▶ [Work instruction]:
Where the line containing "You are a GUI" appears below, begin there and reproduce each line exactly through the last one, omitting pictures.
■ ■ ■ ■
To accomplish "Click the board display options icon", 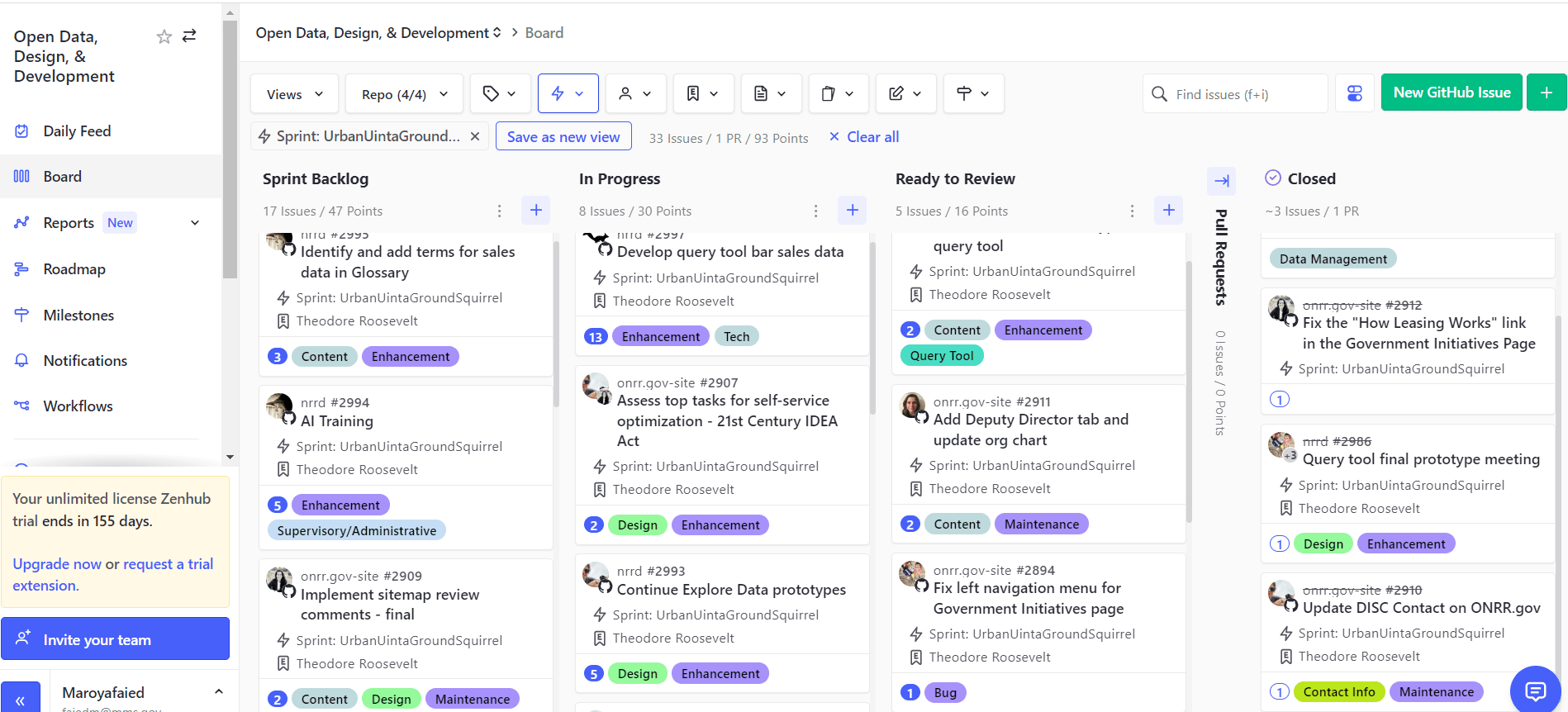I will [1354, 93].
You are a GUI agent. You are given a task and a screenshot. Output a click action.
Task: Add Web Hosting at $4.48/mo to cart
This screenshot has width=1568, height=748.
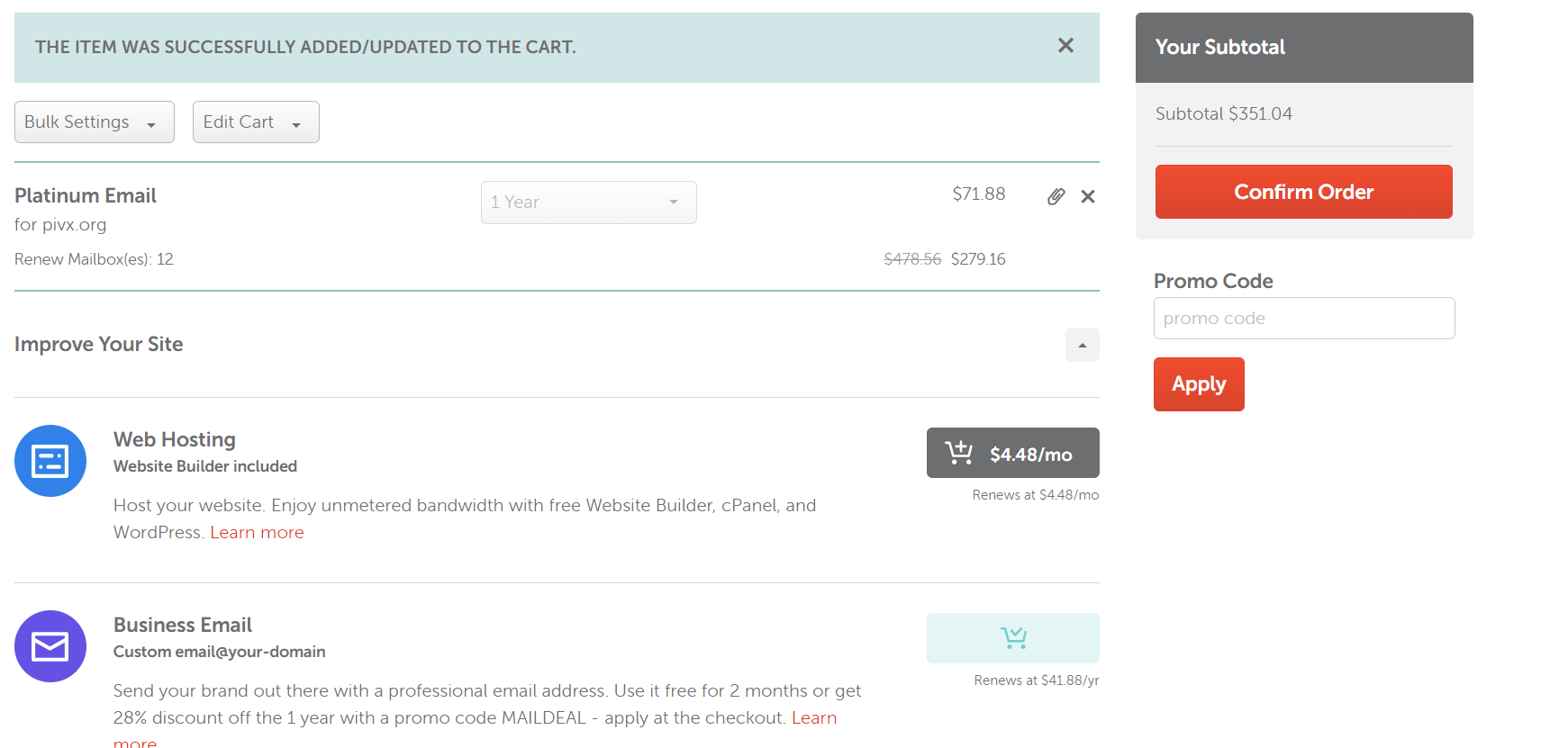(x=1012, y=453)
■ ■ ■ ■
▶ [Solution for this exercise]:
You are a GUI agent. You are given a task and a screenshot. Output a click action.
Task: Add Web Hosting at $4.48/mo to cart
This screenshot has width=1568, height=748.
(x=1012, y=453)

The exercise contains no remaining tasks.